The International Monetary Fund officially announced that China just surpassed the United States as the world’s largest economy, sort of. China’s victory is only on a “Purchasing Power Parity” (PPP) basis. Although Gross Domestic Product is about 50% higher in the U.S., IMF says the total output of goods and services in China are estimated to now be slightly higher than in the U.S.
Many economists complain
that relying on currency exchange rates to calculate Gross Domestic
Product (GDP) as the value of all goods and services is misleading in
comparing real standards of living in different countries. Goods and
services that are not traded across borders, such as medical services,
retail, and constructions services, and haircuts—are almost always
cheaper in poorer countries because of cheap labor. Using exchange rate
driven GDP’s to compare living standards may understate the benefits
that citizens in poor nations enjoy from access to cheaper goods and
services.
Purchasing Power Parity “conversion factor”
is the number of units of a country's currency required to buy the same
amount of goods and services in the domestic market as a U.S. dollar
would buy in the United States. The IMF’s purchasing power parity
estimates--which take into account these differing costs--are considered
an alternative by some analysts as a revealing way of computing and
comparing standards of living and economic size across boundaries
different nations.
According
to the World Bank’s “Price level ratio of PPP conversion factor (GDP)
to market exchange rate”, China’s PPP factor is weighted at about
“0.6”.
To compare the PPP of China versus the PPP of the United States, the IMF essentially converted the latest annualized GDP
estimate in U.S. dollars for China’s third quarter ending September 30.
Multiplying the $10.6 trillion estimate by 1.6667 (conversion factor
reciprocal) equals Purchasing Power Parity for China of $17.6 trillion.
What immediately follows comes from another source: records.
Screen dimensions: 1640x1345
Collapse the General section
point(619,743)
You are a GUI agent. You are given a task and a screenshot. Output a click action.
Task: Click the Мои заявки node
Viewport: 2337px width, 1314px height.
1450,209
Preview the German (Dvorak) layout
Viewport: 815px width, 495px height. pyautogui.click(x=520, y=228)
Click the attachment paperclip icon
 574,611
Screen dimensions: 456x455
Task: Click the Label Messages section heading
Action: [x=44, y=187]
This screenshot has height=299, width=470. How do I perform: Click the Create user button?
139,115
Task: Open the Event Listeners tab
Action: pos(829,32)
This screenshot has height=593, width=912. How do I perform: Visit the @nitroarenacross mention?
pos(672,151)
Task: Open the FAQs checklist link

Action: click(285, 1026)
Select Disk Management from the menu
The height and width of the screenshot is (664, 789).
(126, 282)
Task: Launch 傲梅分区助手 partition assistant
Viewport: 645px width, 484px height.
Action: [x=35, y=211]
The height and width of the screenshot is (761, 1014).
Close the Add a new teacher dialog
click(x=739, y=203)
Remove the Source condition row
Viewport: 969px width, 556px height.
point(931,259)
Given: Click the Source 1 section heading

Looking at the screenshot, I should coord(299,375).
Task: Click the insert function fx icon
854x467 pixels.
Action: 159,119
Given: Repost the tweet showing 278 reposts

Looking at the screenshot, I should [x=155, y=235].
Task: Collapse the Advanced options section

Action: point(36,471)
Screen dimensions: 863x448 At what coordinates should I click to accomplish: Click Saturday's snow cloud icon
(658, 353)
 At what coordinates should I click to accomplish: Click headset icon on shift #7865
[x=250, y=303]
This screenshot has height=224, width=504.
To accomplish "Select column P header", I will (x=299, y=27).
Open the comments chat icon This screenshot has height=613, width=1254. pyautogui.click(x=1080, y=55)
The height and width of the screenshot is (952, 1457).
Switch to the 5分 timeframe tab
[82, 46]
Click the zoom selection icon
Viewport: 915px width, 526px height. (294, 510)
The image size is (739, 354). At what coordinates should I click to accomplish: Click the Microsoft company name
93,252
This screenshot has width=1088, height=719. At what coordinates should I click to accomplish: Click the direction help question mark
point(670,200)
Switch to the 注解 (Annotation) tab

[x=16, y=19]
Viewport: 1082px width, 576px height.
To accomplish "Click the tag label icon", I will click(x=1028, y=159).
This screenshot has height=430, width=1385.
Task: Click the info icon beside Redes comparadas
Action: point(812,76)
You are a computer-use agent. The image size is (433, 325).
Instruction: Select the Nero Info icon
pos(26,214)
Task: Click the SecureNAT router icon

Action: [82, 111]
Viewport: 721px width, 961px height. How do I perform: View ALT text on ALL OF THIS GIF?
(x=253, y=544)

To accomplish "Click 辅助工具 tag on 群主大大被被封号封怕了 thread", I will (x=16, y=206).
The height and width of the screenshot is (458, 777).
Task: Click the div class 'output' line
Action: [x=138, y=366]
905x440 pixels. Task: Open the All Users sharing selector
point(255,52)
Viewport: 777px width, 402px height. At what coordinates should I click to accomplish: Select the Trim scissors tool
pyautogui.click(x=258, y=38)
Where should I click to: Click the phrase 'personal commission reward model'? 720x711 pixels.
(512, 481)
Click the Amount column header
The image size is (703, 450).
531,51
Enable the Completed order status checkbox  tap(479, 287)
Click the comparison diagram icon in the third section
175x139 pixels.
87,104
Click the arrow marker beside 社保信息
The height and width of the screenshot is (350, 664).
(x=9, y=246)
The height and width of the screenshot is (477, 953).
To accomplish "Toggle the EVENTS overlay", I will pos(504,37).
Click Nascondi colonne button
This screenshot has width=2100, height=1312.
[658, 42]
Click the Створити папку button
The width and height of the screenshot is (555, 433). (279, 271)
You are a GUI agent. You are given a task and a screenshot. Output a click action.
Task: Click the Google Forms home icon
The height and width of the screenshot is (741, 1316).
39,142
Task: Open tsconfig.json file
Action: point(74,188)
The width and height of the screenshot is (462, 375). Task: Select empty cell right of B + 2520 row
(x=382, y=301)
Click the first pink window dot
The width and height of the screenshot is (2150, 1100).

The United States PPP conversion factor is “1.0," since the U.S. GDP is already calculated in U.S. dollars. The latest annualized GDP estimate in U.S. dollars for United States for the third quarter ending September 30 is $17.4 trillion.
The “conversion factor” for China is an arbitrary number that is set
as an estimate of equivalent purchasing power in different nations.
China has enjoyed higher GDP growth rates than the United States, but
about a third of the difference has been higher inflation. This should
tend to narrow the difference in the PPP conversion factor.
If the IMF narrowed the Chinese conversion factor to “0.7”, then the
multiplier to convert GDP to PPP would be only 1.4286. Multiplying the
latest $10.6 trillion annualized GDP for China by the 1.4286 (conversion
factor reciprocal) equals Purchasing Power Parity for China of $15.1
trillion.
For about 2000 years until approximately 1750 AD, China had the
largest population and the largest GDP in the world. China kept the
banner as the most populous country, but lost in GDP to Britain, who
lost it to the United States in 1872.
On an individual basis, China is still a poor country with average per
capita income of $6,807, versus $53,143 in the U.S. Even the most
optimistic analysts do not believe China will pass the U.S. in GDP for
almost a decade.
Many Americans could improve their retirement purchasing power by
moving to China. Medical services, retail and constructions services,
and haircuts are undoubtedly cheaper. But the numerous quality, safety,
and security differences may not be reflected in International Monetary
Fund’s estimates Purchasing Power Parity.